The score of Dixit Dominus is dated April 1707 and is Handel's
earliest surviving autograph. This most magnificent of his psalm settings opens
with an impressive chorus contrasting an imitation plainsong cantus firmus melody
(introduced by the sopranos at the words donec ponam) with a polyphonic
texture presented by both the chorus and the orchestra. Two relatively serene
solos for alto and soprano are followed by another monumental choral section
which includes many exciting passages of word-painting and vigorous fugal
writing. In the soprano duet De torrente melting suspensions in the vocal
lines are set against a simple accompaniment of gently repeated chords in the
strings. The psalm ends with an appropriately expansive Gloria into which
Handel reintroduces the can/us firmus of the opening chorus with the
words sicut erat in principio. The work ends with a spirited fugal Amen.
In May 1707 Handel took up residence in the palace of the Marchese, later
Prince Francesco Maria Ruspoli. From the Ruspoli archives we learn that on 30th
June 1707 a music copyist, Antonio Giuseppe Angelini, was paid for copying the
violin and cello parts of the composer's cantata for soprano and strings, Salve
Regina. The score of this smaller-scale work was removed from Italy to
Berlin at some stage during the eighteenth century and was published by
Friedrich Chrysander in the nineteenth. The work is in three movements. Based on
the Marian anthem with its supplicatory text, the opening and closing sections
are slow and reflective and frame a brilliant and vigorous allegro (Eia Ergo).
Never one to shrink from borrowing a good tune in time of need, Handel made use
of an aria from Janus, an opera by his erstwhile Hamburg colleague
Reinhard Keiser, to set the words ad te clamamus.
The last of Handel's psalm settings included here, Nisi Dominus, was
completed on 13th July 1707, as the date on the original autograph
confirms. A string arpeggio figure reminiscent of that at the beginning
of the 1727 coronation anthem Zndok The Priest introduces a unison
intonation of the opening words of the psalm by all the singers. This soon gives
way to a more polyphonic treatment of the text. After this initial movement, the
remaining verses of the psalm are all set as solos, the most original being the
alto aria Cum dederit. With its gentle repeated upper string chord
accompaniment this movement provides an echo of the De torrente duet from
Dixit Dominus. In the Gloria Handel writes for eight voices in a
double chorus and (uniquely in his output) a double string orchestra. Again
block harmonies contrast with polyphonic writing. The arpeggio movement
and unison chant of the opening movement are heard again in sicut erat in
principio and the movement ends typically with a fugal Amen.
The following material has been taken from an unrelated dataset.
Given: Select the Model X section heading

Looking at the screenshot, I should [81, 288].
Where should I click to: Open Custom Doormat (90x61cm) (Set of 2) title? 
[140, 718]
This
Handel later re-worked for the closing moments of The King Shall Rejoice -
one of his English Coronation anthems
Antony Miall
The Scholars Baroque Ensemble
The Scholars Baroque Ensemble was founded in 1987 by David van Asch with the
idea of complementing the a cappella work of the vocal quartet The
Scholars. This latter group, consisting also of the soprano Kym Amps, counter
tenor Angus Davidson and tenor Robin Doveton, has had worldwide success during
the last twenty years. The members of The Scholars Baroque Ensemble are all
specialists in the field of baroque music and play original instruments (or
copies) using contemporary techniques. Singers and players work together without
a director to produce their own versions of great baroque masterworks such as
Bach's St. John Passion, Monteverdi's 1610 Vespers, Purcell's
The Fairy Queen and Handel's Messiah and Acis and Galalea, all
of which have been recorded for Naxos. Performances of The Scholars Baroque
Ensemble have been acclaimed by critics and audiences alike, perhaps because the
artistic aim of the ensemble goes far beyond that of so-called 'authenticity' ;
more important is the clarity and vitality achieved by the use of a minimum
number of players and singers to a part (often only one), a common practice in
the seventeenth and eighteenth centuries.